Concert

Bat For Lashes

Paris, Le Bataclan, le 27 mai 2009
par Splinter, le 3 juin 2009

Portée par le beau succès de l'excellent Two Suns, son second album paru il y a quelques semaines seulement, la belle Natasha Kahn, alias Bat For Lashes, pouvait sereinement envisager de remplir la grande salle du Bataclan (Paris) pour sa troisième visite dans la capitale française, après le petit Trabendo en octobre 2007 et l'immense Bercy en juin 2008 en première partie de Radiohead - le groupe de Thom Yorke n'ayant d'ailleurs pas été étranger à la vague déclenchée par l'Anglo-Pakistanaise, en la faisant connaître et apprécier à un public que l'on sait absolument massif. Forte en particulier de "Daniel", ce single extraordinaire, dansant et fédérateur, la brune n'avait qu'à assurer un service minimum pour remporter l'adhésion d'une assistance venue en nombre, la salle du boulevard Voltaire étant quasiment comble ce soir. Et pourtant, le show, loin d'être le dernier d'une longue tournée qui passera notamment par les festivals d'été, fut l'occasion pour Miss Kahn de sortir le grand jeu.

Plus que séduisante dans une combinaison zébrée qui n'aurait pas déplu au Freddie Mercury de la grande époque, pieds nus sur scène, la magicienne au corps peinturluré avait de quoi faire avec ses deux albums remplis de titres sublimes, des morceaux calmes à l'ambiance ésotérique comme "Peace of Mind" ou "The Wizard", autant que des chansons bondissantes permettant au public de se lâcher, comme pour se libérer de la torpeur saisissante d'un Bataclan-sauna - un travers de la salle malheureusement déjà constaté à plusieurs reprises, par exemple avec Travis ou les Cold War Kids (à quand une ventilation digne de ce nom ?). Dans cette seconde catégorie, celle qui permet de dresser un parallèle entre Bat For Lashes et IAMX, "Daniel" aurait bien pu ne pas figurer compte tenu de la version "lo-fi"  un brin décevante, il faut bien le dire, qui nous aura été livrée de prime abord, rappelant d'ailleurs certains morceaux squelettiques de Radiohead période Kid A / Amnesiac. Heureusement, "Pearl's Dream", "Sarah" et, bien entendu, l'inusable et exceptionnelle "What's a Girl to Do?", point d'orgue du spectacle, ont parfaitement rempli leur fonction en suscitant un enthousiasme généralisé dans l'assistance, déclenchant des sourires de bonheur sur les visages rougis par le jeu de lumière autant que par la chaleur ambiante - toujours elle.

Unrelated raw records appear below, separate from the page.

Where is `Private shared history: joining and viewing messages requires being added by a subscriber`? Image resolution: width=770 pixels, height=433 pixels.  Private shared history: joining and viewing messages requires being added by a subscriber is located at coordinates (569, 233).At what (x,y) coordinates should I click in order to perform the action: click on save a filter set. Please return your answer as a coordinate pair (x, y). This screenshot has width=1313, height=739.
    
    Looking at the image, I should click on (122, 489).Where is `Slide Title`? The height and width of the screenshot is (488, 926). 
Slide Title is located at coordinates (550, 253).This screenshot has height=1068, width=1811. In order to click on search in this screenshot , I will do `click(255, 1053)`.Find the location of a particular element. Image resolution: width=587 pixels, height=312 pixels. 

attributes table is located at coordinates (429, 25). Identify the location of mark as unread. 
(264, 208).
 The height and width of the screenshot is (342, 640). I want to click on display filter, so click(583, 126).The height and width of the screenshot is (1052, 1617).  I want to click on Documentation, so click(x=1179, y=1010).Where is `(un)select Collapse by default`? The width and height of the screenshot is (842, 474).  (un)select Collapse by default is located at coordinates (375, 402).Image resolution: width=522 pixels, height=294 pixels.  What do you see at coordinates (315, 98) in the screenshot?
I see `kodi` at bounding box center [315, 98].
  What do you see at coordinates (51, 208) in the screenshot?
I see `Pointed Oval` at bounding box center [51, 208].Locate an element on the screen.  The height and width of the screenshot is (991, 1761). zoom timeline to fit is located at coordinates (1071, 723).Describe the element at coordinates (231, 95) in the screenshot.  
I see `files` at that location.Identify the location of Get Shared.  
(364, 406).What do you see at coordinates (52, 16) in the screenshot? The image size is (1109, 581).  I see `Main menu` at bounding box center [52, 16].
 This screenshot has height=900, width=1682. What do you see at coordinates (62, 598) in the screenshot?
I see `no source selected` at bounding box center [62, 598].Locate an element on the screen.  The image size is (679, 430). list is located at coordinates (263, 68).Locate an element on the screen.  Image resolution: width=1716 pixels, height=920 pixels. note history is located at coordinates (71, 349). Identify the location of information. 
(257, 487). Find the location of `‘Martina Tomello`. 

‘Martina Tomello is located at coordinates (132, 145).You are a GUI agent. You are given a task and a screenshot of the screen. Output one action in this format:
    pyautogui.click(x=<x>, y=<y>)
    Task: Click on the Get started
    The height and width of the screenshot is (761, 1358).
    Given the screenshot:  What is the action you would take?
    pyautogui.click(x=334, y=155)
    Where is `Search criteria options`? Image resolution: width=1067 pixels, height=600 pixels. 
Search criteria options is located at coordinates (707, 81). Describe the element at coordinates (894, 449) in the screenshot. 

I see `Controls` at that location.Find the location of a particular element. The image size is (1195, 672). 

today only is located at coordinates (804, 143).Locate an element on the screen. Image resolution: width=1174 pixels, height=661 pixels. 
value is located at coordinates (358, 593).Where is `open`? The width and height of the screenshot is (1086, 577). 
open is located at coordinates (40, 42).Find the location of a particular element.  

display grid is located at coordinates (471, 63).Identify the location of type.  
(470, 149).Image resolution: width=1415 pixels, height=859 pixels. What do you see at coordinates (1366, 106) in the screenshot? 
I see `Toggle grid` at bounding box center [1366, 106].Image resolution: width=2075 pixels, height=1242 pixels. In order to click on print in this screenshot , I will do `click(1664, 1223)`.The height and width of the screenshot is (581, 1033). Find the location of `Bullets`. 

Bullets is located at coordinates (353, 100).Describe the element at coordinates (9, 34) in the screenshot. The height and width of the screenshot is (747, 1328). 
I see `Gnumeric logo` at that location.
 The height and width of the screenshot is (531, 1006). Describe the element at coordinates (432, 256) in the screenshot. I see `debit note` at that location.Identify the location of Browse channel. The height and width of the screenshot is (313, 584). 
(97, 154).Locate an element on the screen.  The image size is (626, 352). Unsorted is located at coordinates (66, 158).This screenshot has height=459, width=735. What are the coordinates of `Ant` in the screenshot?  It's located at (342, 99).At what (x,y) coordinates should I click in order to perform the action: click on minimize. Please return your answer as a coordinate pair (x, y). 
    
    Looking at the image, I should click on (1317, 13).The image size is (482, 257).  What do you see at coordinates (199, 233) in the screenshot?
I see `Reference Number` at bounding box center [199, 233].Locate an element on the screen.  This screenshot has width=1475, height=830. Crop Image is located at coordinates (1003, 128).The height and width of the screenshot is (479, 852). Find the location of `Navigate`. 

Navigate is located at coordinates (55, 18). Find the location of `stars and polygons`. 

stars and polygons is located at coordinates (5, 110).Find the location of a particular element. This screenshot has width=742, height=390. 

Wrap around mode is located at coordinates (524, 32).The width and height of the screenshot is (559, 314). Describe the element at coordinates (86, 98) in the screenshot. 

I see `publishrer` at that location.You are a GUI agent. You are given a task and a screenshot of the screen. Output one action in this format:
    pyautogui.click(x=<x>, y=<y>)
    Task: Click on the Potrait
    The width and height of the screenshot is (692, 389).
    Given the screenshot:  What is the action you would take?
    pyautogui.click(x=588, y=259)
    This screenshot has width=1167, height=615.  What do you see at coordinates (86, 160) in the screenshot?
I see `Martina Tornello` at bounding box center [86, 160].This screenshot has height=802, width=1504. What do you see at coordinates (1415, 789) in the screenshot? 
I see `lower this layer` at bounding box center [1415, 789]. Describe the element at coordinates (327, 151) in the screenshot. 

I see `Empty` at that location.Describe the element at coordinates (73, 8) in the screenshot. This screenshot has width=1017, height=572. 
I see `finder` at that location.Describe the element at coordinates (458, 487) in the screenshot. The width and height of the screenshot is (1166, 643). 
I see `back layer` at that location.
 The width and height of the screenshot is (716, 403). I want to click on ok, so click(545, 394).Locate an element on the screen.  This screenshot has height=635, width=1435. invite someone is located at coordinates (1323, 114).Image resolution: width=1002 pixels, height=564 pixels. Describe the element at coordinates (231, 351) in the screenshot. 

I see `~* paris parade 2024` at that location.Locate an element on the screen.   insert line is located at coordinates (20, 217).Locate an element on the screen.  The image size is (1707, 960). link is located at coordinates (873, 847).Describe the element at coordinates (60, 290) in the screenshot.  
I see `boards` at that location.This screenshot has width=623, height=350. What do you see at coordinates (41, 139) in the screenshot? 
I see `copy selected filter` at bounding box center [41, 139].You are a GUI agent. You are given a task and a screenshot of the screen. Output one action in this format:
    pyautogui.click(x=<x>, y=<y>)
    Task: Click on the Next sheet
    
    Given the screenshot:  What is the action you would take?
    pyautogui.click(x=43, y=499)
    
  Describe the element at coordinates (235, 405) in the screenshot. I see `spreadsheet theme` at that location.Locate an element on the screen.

Les musiciens aussi ont semblé un peu souffrir de la température, la grande prêtresse prenant bien soin pour sa part de s'essuyer délicatement le visage de manière à ne pas effacer son maquillage. Et, on l'oublie parfois, mais Bat For Lashes ne se résume pas à Natasha Kahn, en tout cas sur scène. Accompagnée en particulier d'une batteuse assez incroyable, au corps si frêle et pourtant prompte à taper sur ses fûts comme un Dave Grohl féminin, ainsi que d'une guitariste / percussionniste et d'un clavier très discret, la brune manquait toutefois de personnel, si l'on en juge par cette "Priscilla" amputée de ses battements de mains - une lacune que le public aura tenté maladroitement de pallier, jusqu'à en susciter un rire étouffé de la chanteuse. Cela dit, il faut reconnaître à Natasha Kahn cette volonté de ne pas reproduire sur scène ses morceaux dans des versions exactement conformes aux versions studio, même si c'est bien la version "big" de "Daniel", offerte en guise de second rappel, qui aura remporté tous les suffrages grâce à cette rythmique incroyable et aux petits sauts de cabri de la demoiselle au derrière bien rebondi.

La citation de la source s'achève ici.